Improvisations, actions théâtrales, installations sonores — ce parcours a été celui de beaucoup de spécialistes des environnements sonores. Max Neuhaus, qui a lancé l’idée de sound installation en 1971, avait été percussionniste avant de mettre au point ses idées de musicalisation de l’espace public grâce au mouvement Fluxus. Il n’est pas seulement l’inventeur du terme qui continue à désigner cette forme d’art, faute de mieux, mais aussi l’auteur de la phrase: "Je ne prétends pas composer quand je cuisine un œuf au plat, simplement parce que cela fait du bruit". Andres Bosshard partage sans doute ce recul ironique par rapport à la fusion de la vie et de l’art qui était l’idéal d’une certaine époque. Ses œuvres n’ont rien d’arbitraire, elles se fondent sur des calculs minutieux et permettent des différenciations beaucoup plus subtiles que n’importe quel instrument d’orchestre; elles n’appartiennent donc pas à la tendance qui déclare art n’importe quelle banalité. Bosshard ne se soucie évidemment pas d’expressivité, car chez lui aussi, la scission entre œuvre d’art et subjectivité de l’artiste est consommée, mais cela ne sera le cas, à son avis, que lorsque les événements sonores auront vraiment été compris jusque dans leur moindre détail et qu’ils seront déterminés par des mécanismes complexes: la liberté est une chose qui se gagne. Ainsi, il est vrai que les sons émanant de la tour d’Expo.02 sont fournis en partie par le public, mais c’est au régisseur qui travaille dans la cabine de décider dans quelle mesure il entend les mêler au flux sonore. Le sol de la tour peut jouer le rôle d’une peau de tambour tendue sous les pieds des visiteurs, mais cela ne veut pas dire qu’on entendra un tambourinement incessant. Seuls ceux qui écoutent attentivement se voient sollicités d’intervenir: "L’interactivité est une notion fragile, elle fonctionne essentiellement au niveau de l’écoute, non de l’action. Si un pilote remet simplement le manche à balai à un passager en disant "A toi de jouer!", le crash est garanti".

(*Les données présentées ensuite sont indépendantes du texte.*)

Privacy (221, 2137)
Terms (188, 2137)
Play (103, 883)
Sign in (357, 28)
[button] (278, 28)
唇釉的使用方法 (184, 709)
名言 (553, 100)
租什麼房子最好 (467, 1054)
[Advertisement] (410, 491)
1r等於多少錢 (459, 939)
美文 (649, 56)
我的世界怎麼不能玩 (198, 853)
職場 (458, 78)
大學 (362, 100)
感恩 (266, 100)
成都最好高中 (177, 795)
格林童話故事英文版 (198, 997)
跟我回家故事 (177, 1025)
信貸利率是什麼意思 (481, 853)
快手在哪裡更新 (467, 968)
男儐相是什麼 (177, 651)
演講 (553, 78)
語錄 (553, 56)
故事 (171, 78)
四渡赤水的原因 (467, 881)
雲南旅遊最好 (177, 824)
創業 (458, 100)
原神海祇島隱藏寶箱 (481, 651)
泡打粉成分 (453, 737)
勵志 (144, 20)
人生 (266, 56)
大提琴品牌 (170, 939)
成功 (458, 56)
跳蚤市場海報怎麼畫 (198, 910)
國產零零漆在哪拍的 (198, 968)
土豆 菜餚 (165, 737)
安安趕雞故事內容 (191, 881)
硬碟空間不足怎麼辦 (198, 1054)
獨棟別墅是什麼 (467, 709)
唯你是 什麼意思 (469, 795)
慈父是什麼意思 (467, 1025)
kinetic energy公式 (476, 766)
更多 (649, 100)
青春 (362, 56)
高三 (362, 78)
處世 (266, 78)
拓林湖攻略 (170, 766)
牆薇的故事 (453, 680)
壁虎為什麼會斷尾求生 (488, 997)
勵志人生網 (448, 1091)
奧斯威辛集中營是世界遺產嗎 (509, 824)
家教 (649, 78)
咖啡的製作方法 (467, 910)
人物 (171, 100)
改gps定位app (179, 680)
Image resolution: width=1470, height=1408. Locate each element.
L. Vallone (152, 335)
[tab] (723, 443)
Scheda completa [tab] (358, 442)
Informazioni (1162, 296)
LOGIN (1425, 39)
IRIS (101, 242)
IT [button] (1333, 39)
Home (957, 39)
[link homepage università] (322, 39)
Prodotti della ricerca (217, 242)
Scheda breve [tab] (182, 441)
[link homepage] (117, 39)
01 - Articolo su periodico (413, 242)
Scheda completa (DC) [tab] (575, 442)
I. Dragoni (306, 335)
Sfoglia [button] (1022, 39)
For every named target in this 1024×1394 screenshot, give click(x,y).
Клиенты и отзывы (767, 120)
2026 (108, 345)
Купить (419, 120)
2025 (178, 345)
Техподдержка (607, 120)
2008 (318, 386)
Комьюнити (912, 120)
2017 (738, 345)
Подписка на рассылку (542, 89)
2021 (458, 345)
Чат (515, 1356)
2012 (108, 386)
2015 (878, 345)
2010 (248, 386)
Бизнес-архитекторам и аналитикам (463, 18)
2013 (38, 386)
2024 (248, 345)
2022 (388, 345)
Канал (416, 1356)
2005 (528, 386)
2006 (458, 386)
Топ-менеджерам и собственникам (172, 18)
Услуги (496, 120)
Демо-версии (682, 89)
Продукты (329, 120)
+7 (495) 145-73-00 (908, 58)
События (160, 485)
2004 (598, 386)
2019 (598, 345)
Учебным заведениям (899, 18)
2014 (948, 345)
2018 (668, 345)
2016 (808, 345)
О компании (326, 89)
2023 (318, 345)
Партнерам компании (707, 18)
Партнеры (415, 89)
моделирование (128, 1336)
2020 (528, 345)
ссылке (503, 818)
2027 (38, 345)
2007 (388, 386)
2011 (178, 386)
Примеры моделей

L’écoute en plein air n’est pas seulement un processus de sensibilisation, donc d’éducation, c’est aussi un apprentissage de la démocratie. Bosshard veut en effet aiguiser la conscience des gens par rapport à leur environnement concret. Son art du son a donc une fonction pratique délibérée, ce qui l’éloigne de l’œuvre d’art autonome (en quoi il ressemble de nouveau à Neuhaus, qui essaya par exemple dans les années 1980 d’améliorer les signatures sonores des voitures de secours et se fâcha quand une presse intellectualisante voulut hisser ses expériences au rang de "symphonie urbaine"). Dans le bijou médiéval de Münden (ville du sud de la Basse-Saxe célèbre pour ses maisons à colombages), Andres Bosshard a été chargé en 2000 de régler les installations sonores et de diriger le projet public Wasserspuren. Les responsables locaux de l’urbanisme avaient reconnu qu’après une rénovation des façades et la canalisation du trafic, trois places pittoresques du centre étaient devenues simplement trop calmes. En consultant les anciens plans de la ville, Bosshard découvrit que ces places avaient abrité autrefois trente-deux fontaines et en conclut que ce qui leur manquait était la voix de ces fontaines. Avec le concours d’architectes et de plasticiens, il composa donc une partition "aquatique" à trente-deux voix, qui résonnent des rigoles, de nouvelles fontaines et de stèles sonores, et rendent ainsi à la vieille ville les repères acoustiques qui orientent la vie quotidienne. Un tel travail a effectivement des implications démocratiques, mais moins à cause de la participation interactive du public que du fait que l’audition de ces "informations" libres peut remplir et animer les vides de l’espace public qui se sont creusés entre les intérieurs, saturés par les médias, et les extérieurs, de plus en plus négligés. La tour de Bienne joue elle aussi ce rôle de contrepoids vis-à-vis d’une banlieue sans visage ni conception d’ensemble. Elle a pour but de faire éprouver à celui qui traverse la ville le sentiment qu’il est bien présent, qu’il vit et qu’il laisse une trace. "Ce n’est qu’en ressentant cela qu’on empêchera que nos villes ne disparaissent complètement, non seulement du fait de l’industrialisation, mais surtout à cause de la "médiatisation". Sinon, nous n’aurons plus que des iMacs et des temples climatisés, d’où coulera tout au plus un flux d’informations dirigées et unilatérales dans les appartements et les bureaux isolés".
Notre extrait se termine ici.